### Data in this exercise:
--*--
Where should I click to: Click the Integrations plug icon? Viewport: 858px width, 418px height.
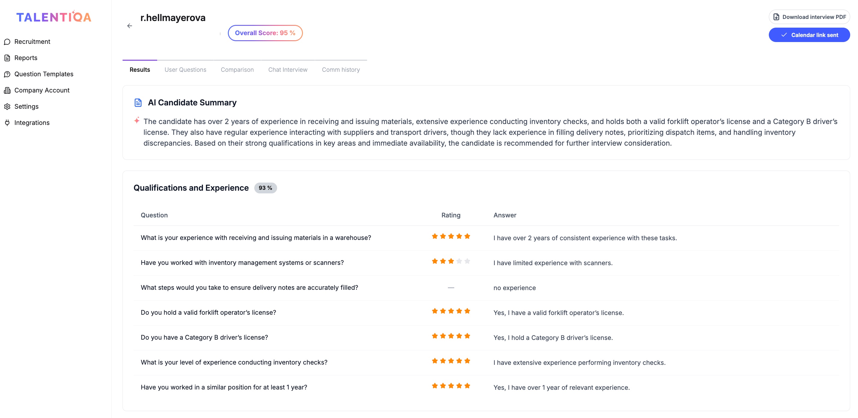click(x=7, y=123)
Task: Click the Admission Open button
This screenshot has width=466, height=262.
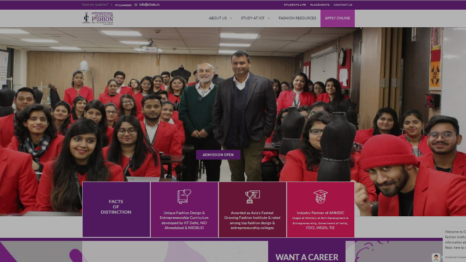Action: pyautogui.click(x=218, y=155)
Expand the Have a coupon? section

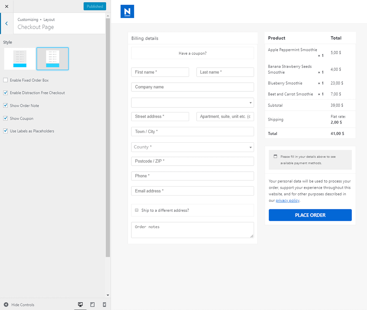(192, 53)
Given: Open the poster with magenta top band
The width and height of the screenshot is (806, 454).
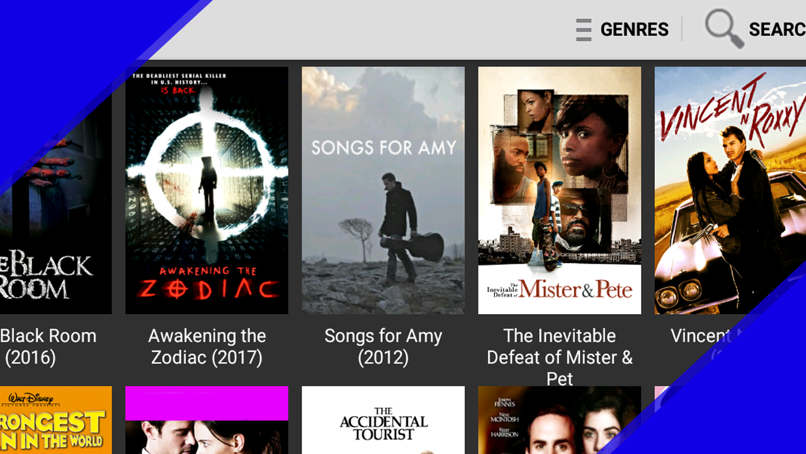Looking at the screenshot, I should pyautogui.click(x=207, y=420).
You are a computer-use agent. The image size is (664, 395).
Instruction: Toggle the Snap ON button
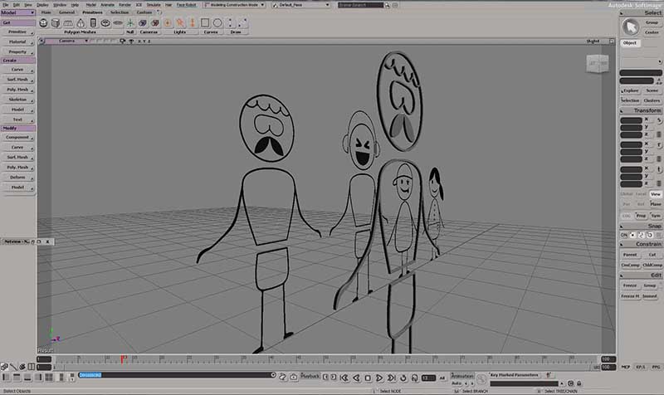pyautogui.click(x=625, y=235)
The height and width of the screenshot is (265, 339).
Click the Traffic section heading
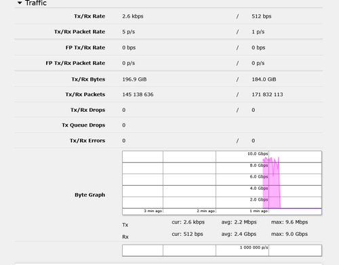tap(36, 3)
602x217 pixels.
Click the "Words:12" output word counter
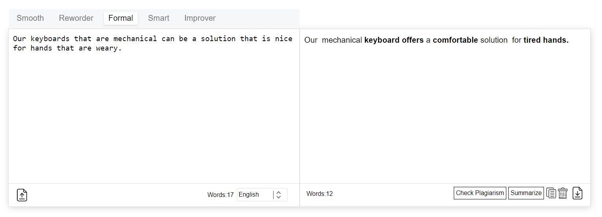pos(320,193)
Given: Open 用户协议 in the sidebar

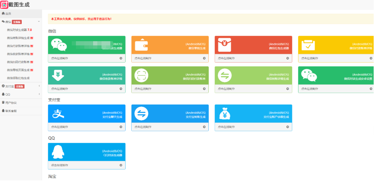Looking at the screenshot, I should (x=11, y=103).
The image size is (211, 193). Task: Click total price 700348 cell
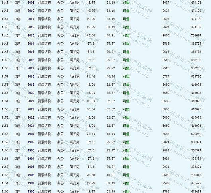(196, 175)
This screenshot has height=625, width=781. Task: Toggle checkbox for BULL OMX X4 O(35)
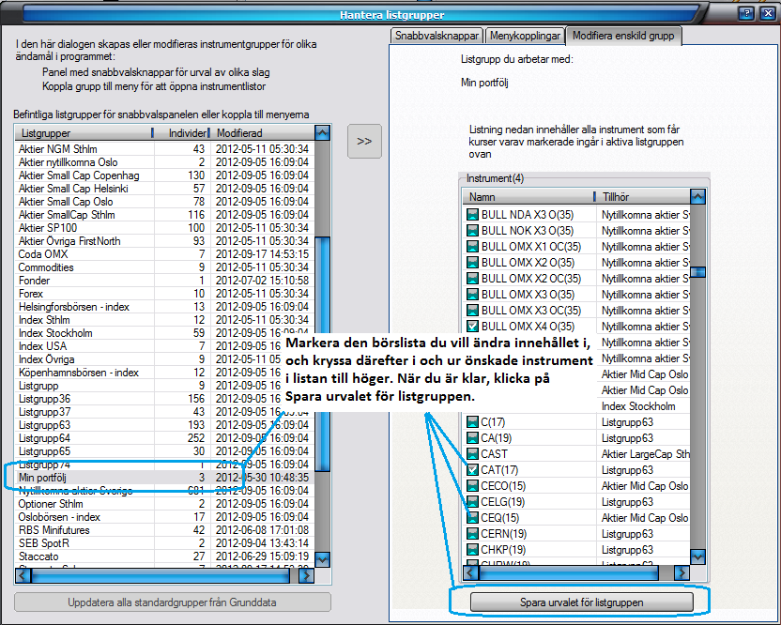473,326
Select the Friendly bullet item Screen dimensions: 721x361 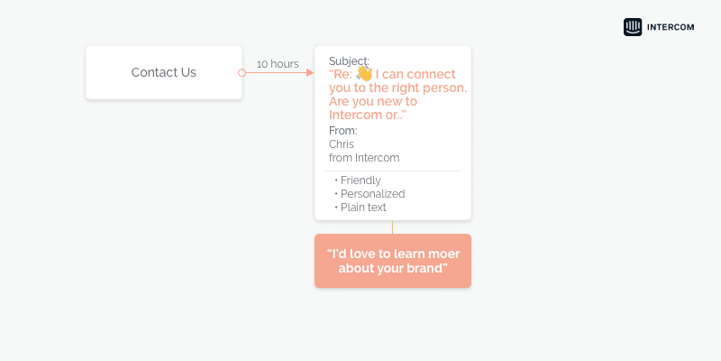click(361, 181)
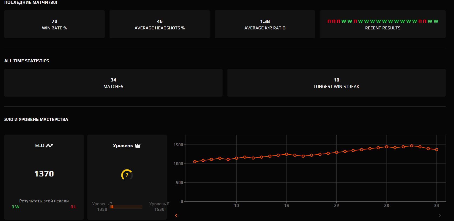Viewport: 454px width, 221px height.
Task: Click the circular level 7 badge
Action: 127,175
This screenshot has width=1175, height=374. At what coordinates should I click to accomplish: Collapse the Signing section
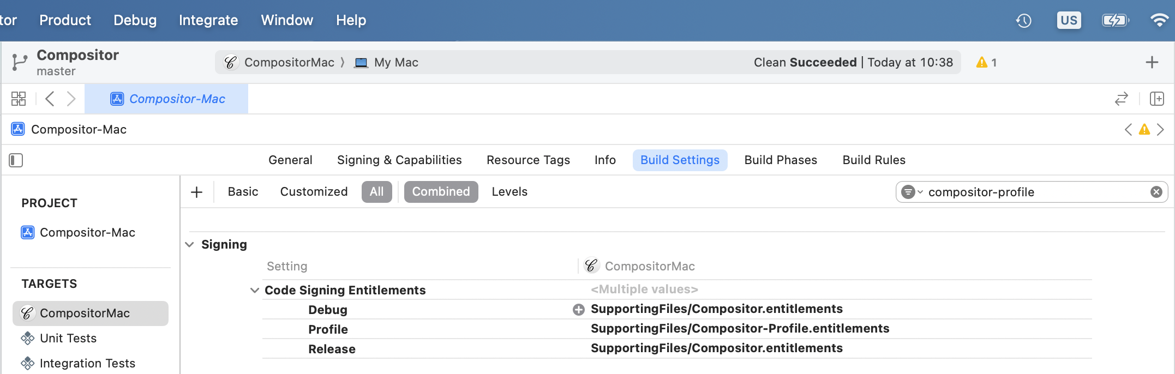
--*--
### Objective:
Report each line of the listing above that contains the word "Toggle", matching case exactly.

### Answer to the task:
Instruction: Toggle the Snap ON button
This screenshot has height=625, width=781. Task: Toggle checkbox for BULL OMX X4 O(35)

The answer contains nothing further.